The Lower House also authorized a bill that will increase funding to protect life-insurance policyholders by using government money.

Both bills face deliberations in the House of Councilors. Officials said the government and the ruling coalition hope to enact the legislation in mid-May.

The bill to revise the Deposit Insurance Law is scheduled to take effect in April 2002. The government had originally planned to impose the deposit limit a year earlier.

The government suspended the refund limit in 1996, hoping to reassure depositors and prevent a possible run on banks amid heightening concerns of a banking crisis.

Under the deposit-refund legislation, a guarantee limit of 10 million yen in principal and interest per depositor would be introduced for time deposits, debentures — a type of bond offered by banks — issued to individuals, and money in trust with a contract guaranteeing repayment of principal.

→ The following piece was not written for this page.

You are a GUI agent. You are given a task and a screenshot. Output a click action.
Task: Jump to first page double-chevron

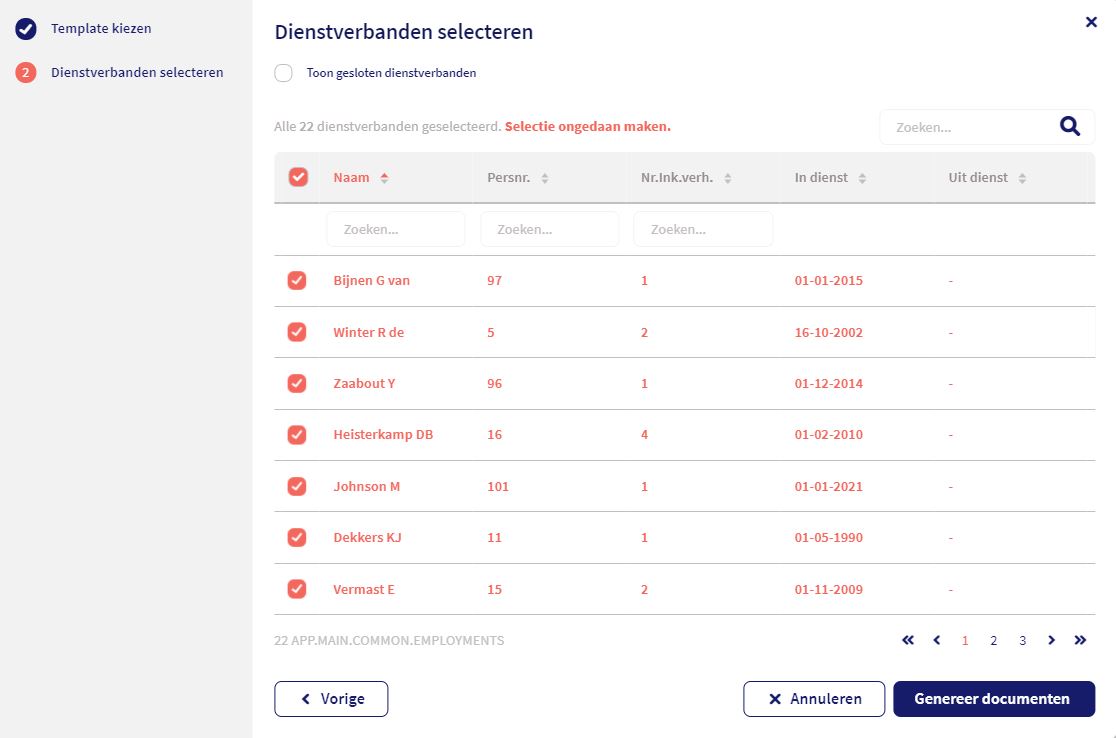point(908,640)
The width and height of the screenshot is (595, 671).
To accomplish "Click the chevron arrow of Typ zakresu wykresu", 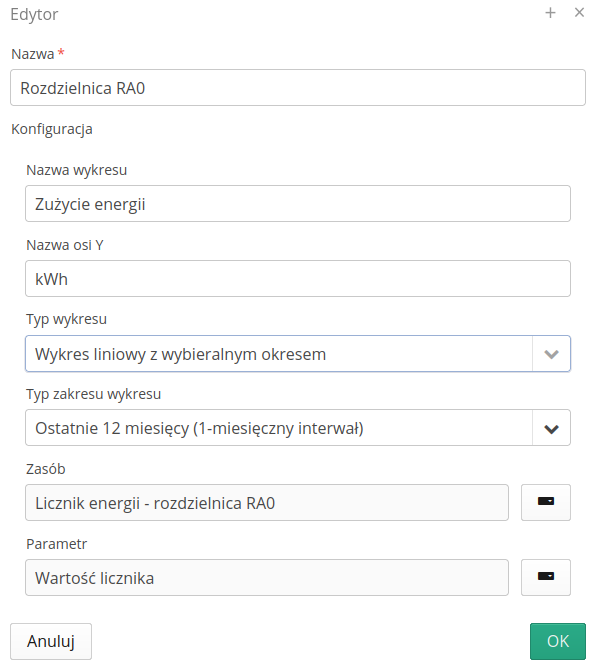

Exceptions would be made for ordinary deposits and current-account deposits for financial settlements, with full guarantee beyond the 10 million yen limit offered until the end of March 2003.

The revised Deposit Insurance Law would also institute a contingency plan for the government to take steps such as recapitalization or nationalization of large banks or banks serving key financing roles in regional economies, if they face collapse.

The bill for revising the Insurance Business Law would increase the funds allocated to the insurance industry for the protection of life insurance policyholders to 960 billion yen from the current 460 billion yen.

The expanded sum includes a maximum of 400 billion yen from government coffers.

The bill would also facilitate the restructuring of financially troubled insurance companies.